彼女はナブラチロワを「パーフェクトなゲームをする選手」として尊敬し、ジミー・コナーズの「闘志」や、ジョン・マッケンローの「タッチ&フィール」をも見習った。しかしその頃、「まだ芝の上では4回くらいしかプレーしたことがない。」と語っていた彼女自身は、自分がウィンブルドンで大きく花を咲かせるとは思ってもいなかったようだ。
それもあながち間違いではなかった。彼女がウィンブルドンで初タイトルを取ったのは1988年で、それまでにその他の4大大会では既に優勝経験済みであった。そして、その年こそが彼女のキャリアの頂点となった。女子では史上3人目となる年間グランドスラム達成、加えてソウル・オリンピックで金メダルも取るというゴールデン・グランドスラムを果たしたのだった。
彼女は世界No.1として、最長記録の377週間もの間君臨、総獲得タイトル数は107にも及ぶ。ITFからも世界チャンピオンとして7回にわたり表彰され、これもまた記録である。
そんな彼女も96年頃から怪我に悩まされるようになり、膝や足の手術を何度も受けることに。
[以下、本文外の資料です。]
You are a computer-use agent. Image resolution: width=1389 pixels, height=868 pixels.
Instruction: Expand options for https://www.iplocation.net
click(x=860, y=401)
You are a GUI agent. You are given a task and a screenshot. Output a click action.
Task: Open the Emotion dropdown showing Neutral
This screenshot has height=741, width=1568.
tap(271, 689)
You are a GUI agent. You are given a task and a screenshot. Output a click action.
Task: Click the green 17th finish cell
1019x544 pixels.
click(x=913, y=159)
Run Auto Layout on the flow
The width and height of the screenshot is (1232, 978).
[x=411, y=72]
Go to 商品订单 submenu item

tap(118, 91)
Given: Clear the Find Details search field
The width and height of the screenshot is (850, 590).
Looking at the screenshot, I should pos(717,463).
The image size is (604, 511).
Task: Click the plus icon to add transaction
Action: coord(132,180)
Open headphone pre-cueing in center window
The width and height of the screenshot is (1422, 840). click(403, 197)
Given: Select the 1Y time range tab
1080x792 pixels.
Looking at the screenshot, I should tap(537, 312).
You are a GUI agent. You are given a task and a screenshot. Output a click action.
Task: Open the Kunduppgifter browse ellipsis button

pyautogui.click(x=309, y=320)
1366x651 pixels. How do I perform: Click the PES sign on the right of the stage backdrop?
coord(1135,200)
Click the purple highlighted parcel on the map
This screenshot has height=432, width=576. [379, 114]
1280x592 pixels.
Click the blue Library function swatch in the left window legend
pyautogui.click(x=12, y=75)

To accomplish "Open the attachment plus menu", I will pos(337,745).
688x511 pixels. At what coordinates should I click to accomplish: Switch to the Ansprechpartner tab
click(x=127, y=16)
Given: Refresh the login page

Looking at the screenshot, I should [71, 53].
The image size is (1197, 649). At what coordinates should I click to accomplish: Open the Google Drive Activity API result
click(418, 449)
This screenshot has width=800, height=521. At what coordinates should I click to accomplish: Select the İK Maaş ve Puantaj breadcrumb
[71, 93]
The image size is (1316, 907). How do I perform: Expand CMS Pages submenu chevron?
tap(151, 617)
腰痛にも悩まされ、最後は99年サンディエゴで2回戦の対エイミー・フレイジャー戦で敗れたのを最後にコートから去った。
非常に多くのファンを持った彼女だが、93年ハンブルグでの対モニカ・セレス戦のコートチェンジの際に、熱狂的なファンがグラフが世界No.1に再び返り咲くのに役に立ちたいとばかりに、セレスの背中を刃物で刺すという衝撃的な事件も起きた。
さて、ウィンブルドンでは7回優勝しており、その最後の出場となった99年も決勝進出したものの、リンゼー・ダベンポートに敗れ準優勝に終わった。その直前には全仏オープンでマルチナ・ヒンギスを下して優勝していた。(当時ランキングNo.1だったヒンギスは、あと3ポイントで全仏オープン初制覇にまで迫っていたところで逆転されたのが響いてか、同年のウィンブルドンでは1回戦敗退を喫している。)
2001年10月にはアンドレ・アガシと結婚、同月男の子が生まれた。
引退、そして結婚と、グラーフは自分がスポットライトを浴びるのではなく、アガシがプレーするのをスタンドから応援する立場になった。その後、一時はアガシが、「今度僕が全豪オープンで優勝したら、二人でペアを組んで全仏オープンのダブルスに出るかもしれないよ。」と発言して世界を沸かせたが、実際はアガシは全豪オープンで優勝したものの、二人のダブルスは実現しなかった。
勝っても負けても常に気品を持ち続けたグラーフは、女王でありながらもその名声に溺れることなく、周りをいつも思いやる行動で、コートの内外を通じて尊敬され愛された。もちろんコート上では、あの強力なフォアハンドでもって、テニス史上不動の地位を確立して。